Maestro Domenico dal Presepio? 
(documentato a Sarnano, Macerata, nel 1472)

MADONNA IN TRONO COL BAMBINO

statua in legno dipinto e dorato, cm 142x77x60

 

Bibliografia di riferimento

M. Giannatiempo López, in Rinascimento scolpito. Maestri del legno tra Marche e Umbria, catalogo della mostra, Camerino, convento di San Domenico, a cura di R. Casciaro, Cinisello Balsamo 2006, pp. 120-121, n. 7, pp. 122-123, n. 8.

 

 

Questa monumentale Maestà lignea grande al vero - raffigurante la Vergine assisa in trono (privo oggi dello schienale e dei fianchi) in atto di porgere un dono, ora perduto (probabilmente una melagrana, simbolo della Passione di Cristo e dell’unità della Chiesa), al Bambin Gesù che reca un globo dorato, tradizionale attributo del Salvator Mundi -, declina una concezione compositiva salda e solenne, riconducibile a modelli diffusi nella scultura lapidea veneta del secondo Trecento, con accenti espressivi più arguti e terragni, quali spiccano nei tratti vivacissimi del Bambino, e con una preziosa esuberanza decorativa di gusto tardo gotico: aspetti che inducono a ricercarne la paternità tra gli intagliatori attivi durante la prima metà del Quattrocento nelle regioni adriatiche dell’Italia centrale.

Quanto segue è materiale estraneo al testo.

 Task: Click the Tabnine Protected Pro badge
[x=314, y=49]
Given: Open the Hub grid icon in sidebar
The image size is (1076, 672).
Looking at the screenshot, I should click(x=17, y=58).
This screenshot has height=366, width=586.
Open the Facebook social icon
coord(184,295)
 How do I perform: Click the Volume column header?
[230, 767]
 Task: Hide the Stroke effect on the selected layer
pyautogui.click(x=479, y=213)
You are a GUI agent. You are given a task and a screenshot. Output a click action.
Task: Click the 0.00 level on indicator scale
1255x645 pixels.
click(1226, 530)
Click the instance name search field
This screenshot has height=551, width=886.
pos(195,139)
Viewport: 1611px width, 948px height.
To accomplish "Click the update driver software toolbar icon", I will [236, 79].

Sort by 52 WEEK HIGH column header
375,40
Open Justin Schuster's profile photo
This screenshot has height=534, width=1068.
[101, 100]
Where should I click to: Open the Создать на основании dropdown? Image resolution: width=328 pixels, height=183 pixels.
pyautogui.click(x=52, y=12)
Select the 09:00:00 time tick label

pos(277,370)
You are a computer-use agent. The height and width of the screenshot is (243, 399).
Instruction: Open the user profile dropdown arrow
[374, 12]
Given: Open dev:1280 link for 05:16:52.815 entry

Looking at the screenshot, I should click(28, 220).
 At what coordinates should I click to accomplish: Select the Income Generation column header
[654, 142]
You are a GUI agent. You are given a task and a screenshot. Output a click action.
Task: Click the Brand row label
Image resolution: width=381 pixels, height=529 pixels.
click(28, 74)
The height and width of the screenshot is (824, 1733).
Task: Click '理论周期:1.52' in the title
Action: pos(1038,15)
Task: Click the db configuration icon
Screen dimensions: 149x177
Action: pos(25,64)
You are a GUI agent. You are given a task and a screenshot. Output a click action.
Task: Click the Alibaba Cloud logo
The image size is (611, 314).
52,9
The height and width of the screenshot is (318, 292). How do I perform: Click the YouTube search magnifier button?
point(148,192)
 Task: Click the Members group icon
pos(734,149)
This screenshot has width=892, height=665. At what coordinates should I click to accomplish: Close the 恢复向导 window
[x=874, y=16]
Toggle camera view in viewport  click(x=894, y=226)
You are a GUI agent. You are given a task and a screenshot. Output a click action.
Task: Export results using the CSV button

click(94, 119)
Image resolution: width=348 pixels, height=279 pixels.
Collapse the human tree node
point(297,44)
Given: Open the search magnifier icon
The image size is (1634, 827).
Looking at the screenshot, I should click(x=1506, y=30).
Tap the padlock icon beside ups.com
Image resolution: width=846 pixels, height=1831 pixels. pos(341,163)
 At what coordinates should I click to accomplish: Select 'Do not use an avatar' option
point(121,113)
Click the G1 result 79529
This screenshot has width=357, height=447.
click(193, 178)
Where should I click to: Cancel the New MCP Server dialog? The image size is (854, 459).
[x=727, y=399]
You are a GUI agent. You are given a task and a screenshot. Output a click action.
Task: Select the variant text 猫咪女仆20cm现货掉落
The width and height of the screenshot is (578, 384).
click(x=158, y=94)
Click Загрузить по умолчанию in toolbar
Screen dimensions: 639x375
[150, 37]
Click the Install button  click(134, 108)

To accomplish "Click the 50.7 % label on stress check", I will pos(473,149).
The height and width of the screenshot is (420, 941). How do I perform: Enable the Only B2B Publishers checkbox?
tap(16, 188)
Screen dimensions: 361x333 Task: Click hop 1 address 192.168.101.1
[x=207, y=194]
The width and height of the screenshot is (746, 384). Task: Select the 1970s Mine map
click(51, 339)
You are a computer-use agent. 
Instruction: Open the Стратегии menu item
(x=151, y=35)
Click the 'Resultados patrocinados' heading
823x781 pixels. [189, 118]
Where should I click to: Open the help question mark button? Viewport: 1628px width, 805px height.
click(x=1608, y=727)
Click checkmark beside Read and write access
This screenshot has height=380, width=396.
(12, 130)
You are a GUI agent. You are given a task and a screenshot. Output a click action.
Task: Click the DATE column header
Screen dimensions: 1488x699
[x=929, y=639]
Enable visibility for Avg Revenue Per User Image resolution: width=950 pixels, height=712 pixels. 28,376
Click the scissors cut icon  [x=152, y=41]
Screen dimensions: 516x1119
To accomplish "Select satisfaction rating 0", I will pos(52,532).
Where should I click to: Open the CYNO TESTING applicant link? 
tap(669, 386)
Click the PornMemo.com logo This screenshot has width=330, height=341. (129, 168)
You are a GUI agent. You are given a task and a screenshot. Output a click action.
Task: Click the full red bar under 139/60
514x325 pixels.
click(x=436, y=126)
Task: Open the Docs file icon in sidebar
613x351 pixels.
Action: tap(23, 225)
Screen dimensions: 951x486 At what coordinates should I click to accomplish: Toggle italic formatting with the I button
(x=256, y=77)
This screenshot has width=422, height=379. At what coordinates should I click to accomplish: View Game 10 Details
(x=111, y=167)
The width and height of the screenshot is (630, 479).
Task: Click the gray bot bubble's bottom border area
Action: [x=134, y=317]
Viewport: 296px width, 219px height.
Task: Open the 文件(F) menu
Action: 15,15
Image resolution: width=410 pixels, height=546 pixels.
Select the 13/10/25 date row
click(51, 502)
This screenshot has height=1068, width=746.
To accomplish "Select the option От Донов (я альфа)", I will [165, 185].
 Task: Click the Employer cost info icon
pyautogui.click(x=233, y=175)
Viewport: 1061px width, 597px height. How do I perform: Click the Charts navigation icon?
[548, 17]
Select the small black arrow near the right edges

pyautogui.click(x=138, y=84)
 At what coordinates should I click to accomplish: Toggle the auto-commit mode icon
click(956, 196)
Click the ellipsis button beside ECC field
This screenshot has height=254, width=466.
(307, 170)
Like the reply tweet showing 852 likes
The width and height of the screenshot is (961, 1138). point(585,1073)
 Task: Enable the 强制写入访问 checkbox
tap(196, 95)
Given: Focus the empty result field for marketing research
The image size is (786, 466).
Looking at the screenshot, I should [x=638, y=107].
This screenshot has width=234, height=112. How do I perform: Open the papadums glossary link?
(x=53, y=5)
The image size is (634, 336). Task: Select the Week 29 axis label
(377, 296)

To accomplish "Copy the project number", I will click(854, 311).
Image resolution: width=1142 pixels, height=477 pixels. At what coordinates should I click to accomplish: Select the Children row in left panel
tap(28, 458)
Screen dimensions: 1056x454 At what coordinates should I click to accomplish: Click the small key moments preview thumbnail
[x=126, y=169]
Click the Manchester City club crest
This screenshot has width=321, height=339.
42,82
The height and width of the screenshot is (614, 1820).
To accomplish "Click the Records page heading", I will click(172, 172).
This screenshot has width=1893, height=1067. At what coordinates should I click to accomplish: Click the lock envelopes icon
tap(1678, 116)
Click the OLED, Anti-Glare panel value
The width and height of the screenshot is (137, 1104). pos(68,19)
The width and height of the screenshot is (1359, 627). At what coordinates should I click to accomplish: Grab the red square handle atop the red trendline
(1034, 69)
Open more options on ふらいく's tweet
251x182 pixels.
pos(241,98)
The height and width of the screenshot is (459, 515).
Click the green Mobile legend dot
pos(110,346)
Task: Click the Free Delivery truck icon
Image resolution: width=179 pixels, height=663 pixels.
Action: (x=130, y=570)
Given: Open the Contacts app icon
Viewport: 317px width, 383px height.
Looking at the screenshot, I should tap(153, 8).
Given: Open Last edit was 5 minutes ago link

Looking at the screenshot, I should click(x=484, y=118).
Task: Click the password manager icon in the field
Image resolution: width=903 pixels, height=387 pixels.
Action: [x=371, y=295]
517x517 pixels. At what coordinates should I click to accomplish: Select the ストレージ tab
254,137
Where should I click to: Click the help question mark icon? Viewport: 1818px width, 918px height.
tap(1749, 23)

In un tale contesto la singolare conformazione del volto di Maria, dal collo e l’ovale assai allungati, la fronte alta, spaziosa e tondeggiante, le labbra e il mento prominenti, gli occhi con le palpebre profilate spalancati a manifestare gioia e uno stupore enfatizzato dalle sopracciglia inarcate e sollevate, insieme all’andamento geometrico, piramidale del panneggio, solcato da pieghe verticali che si frangono in ricadute spigolose, ci consentono di proporre un accostamento ad un gruppo di notevoli sculture in legno del territorio di Camerino, dove quest’arte fu particolarmente vivace fino a tutto il Quattrocento. Si tratta, in primo luogo, di una Madonna orante e un San Giuseppe conservati in Santa Maria di Piazza Alta a Sarnano, ritenuti parte di una complessa ancona prospettata in un lascito del 1462 (come suggerisce anche una derivazione ad affresco nell’abbazia di Piobbico anteriore al 1464) oppure, come la critica è oggi incline a supporre in base a recenti ricerche d’archivio, di un Presepio a figure mobili intagliato per la chiesa San Francesco poco dopo il 1470, presumibilmente da un maestro locale denominato nel 1472 “Domenico de presepio” del quale ben poco sappiamo (M. Giannatiempo López, op. cit. 2006, pp. 120-121, n. 7; E. Vissani, in Vittore Crivelli da Venezia alle Marche. Maestri del Rinascimento nell’Appennino, catalogo della mostra, Sarnano, Palazzo del Popolo, a cura di F. Coltrinari e A. Delpriori,

Venezia 2011, pp. 110-111, n. 4, pp. 178-179, n. 39). Al “medesimo intagliatore” delle due statue di Sarnano, ossia al probabile Maestro Domenico, Massimo Ferretti (in Da Biduino ad Algardi. Pittura e scultura a confronto, catalogo della mostra, Torino, galleria Antichi Maestri Pittori, a cura di G. Romano, Torino 1990, p. 73) aveva da tempo riferito anche la Madonna dell’Impollata di Cessapalombo e un’altra Madonna orante oggi a Parigi nel Museo Jacquemart-André già reputata abruzzese (stilisticamente più avanzata e forse riconducibile proprio al disperso Presepio del 1472): proposte in seguito confermate da Maria Giannatiempo López (op. cit. 2006, pp. 122-123, n. 8), che ha inoltre arricchito la personalità di questo scultore, “originale e isolato nel panorama della plastica lignea fiorita nella signoria dei Da Varano”, attribuendogli pertinentemente anche una Vergine annunziata presso privati, in precedenza creduta senese, e una Santa Lucia tuttora in San Francesco a Sarnano, databile in un momento anteriore (in Il Quattrocento a Camerino. Luce e prospettiva nel cuore della Marca, catalogo della mostra, Camerino, convento di San Domenico, a cura di A. De Marchi e M. Giannatiempo López, Milano 2002, pp. 185-187, n. 31), statua dove le spire affilate del manto offrono ulteriori riscontri alla nostra Madonna che ci appare la testimonianza più antica a noi nota del Maestro.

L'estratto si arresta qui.